The Real Scandal In France Is Over Jean Michel Turpin /Gamma LiaisonStewart Toy
You would think France was a banana republic, thoroughly rotten with fraud and graft. A widening net of corruption probes is tainting the nation's elite: three corporate chairmen, two government ministers, a leading populist politician, a TV anchorman, and dozens of lesser lights. Moreover, some of the strong-arm tactics probers are using evoke Third World cops in sunglasses. In the most recent affaire, Alcatel Alsthom Chairman Pierre Suard was grilled for 13 hours until 1 a.m., mostly without a lawyer. He's suspected of misusing company funds for work on his home. Suard denies wrongdoing.
Despite appearances, France is not sinking into criminal anarchy. By most accounts, political corruption is much less prevalent than it is in Japan or Italy. As for French business scams, most of those under scrutiny are penny-ante affairs compared to the misdeeds of Britain's Robert Maxwell, Germany's Jurgen Schneider, and bribe-paying industrialists in Italy.
FRESH AIR. However, France's biggest slew of corruption cases in memory does carry deep significance. It will doubtless affect next spring's presidential election, possibly helping bring a fresh candidate forward if voters grow fed up with corruption. That could be a happy development in a country where voters face a perpetual stable of tired old pros. On a broader plane, the scandals may speed up a basic change already apparent in the French mind-set, leading toward a more open, accountable power structure.
One deserving victim of the current scandals is the Gallic old-boy network. Few people think French business crime is actually growing: Until now, tight personal relationships have simply swept it under the rug. The cover-ups worked because "the judicial system has never been completely independent" of government pressure, says Bernard du Granrut, ex-president of the Paris bar. A few years ago, the grilling of Alcatel's Suard, a buddy of Prime Minister Edouard Balladur, would have been inconceivable.
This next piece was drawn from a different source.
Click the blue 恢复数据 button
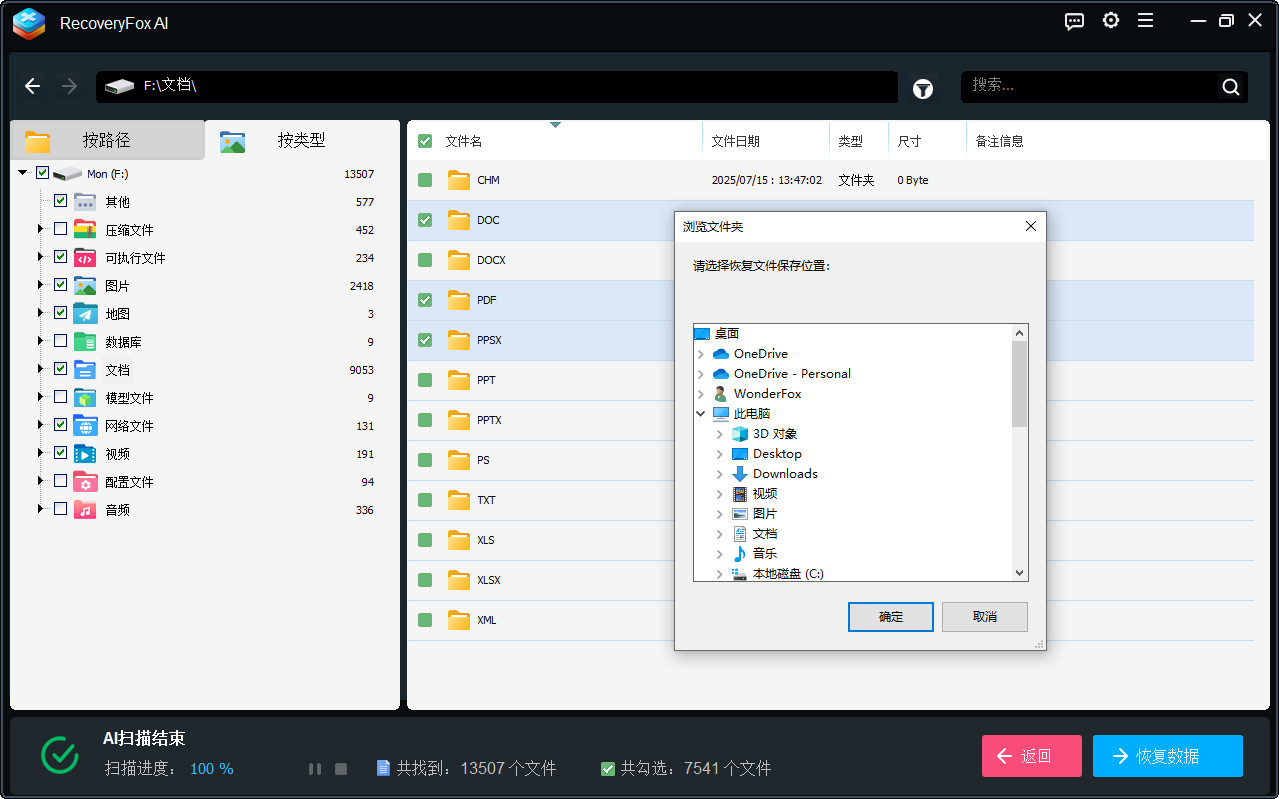 point(1167,756)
France's moral landscape is changing for several reasons. An economy that's being privatized and globalized has lured foreign investors, who have brought Anglo-Saxon ideas of corporate governance with them. Bourse regulators are demanding greater transparency and accountability and are going to court more. Current insider-trading charges against Pierre Berge, chairman of Yves Saint Laurent, would never have been filed a few years ago, says a bourse watchdog. All this is changing French psychology. "The boss is no longer a sacred image," says Claude Angeli, editor of Le Canard Enchaone, a weekly newspaper that regularly unearths French scandals.
Equally important for both corporate and political crime is a corps of newly zealous investigating judges. These relatively low-level officials have seldom used their vast power to launch probes without higher approval. But inspired by Italian judges who became heroes by jailing prominent figures, they have been responsible for most of France's current probes. Many suspect them of political ambition. One, Thierry Jean-Pierre, won a seat in the European Parliament in June.
THUGGISH TENDENCIES. Healthy as such independent investigations are, their tactics point up the need for judicial reform in France--and most other Continental countries. In a nation that claims to have invented the rights of man, it's a scandal in itself that suspects such as Suard can be held without counsel or formal charges. France--along with its neighbors--needs something resembling habeas corpus, as well as tougher search-warrant rules.
As for French politics, the big losers so far are the out-
of-power Socialists. They're accused of raising party funds in the 1980s through kickbacks on construction contracts. The Socialists have also probably lost a potential presidential candidate who might have led them back from limbo, populist entrepreneur Bernard Tapie. He's accused of tax fraud. Alleged political links to Credit Lyonnais loans could still hound the Socialists, although a parliamentary report on July 12 merely criticized management decisions at the bank.
But the ruling conservatives are also under scrutiny. One minister is charged with taking bribes, and a second may be indicted on influence-peddling charges in a few weeks. There are bound to be more allegations of wrongdoing on both sides as the elections approach. It's a catharsis France's future leaders should profit from. They'll likely find strong popular support to speed the country's move toward transparency.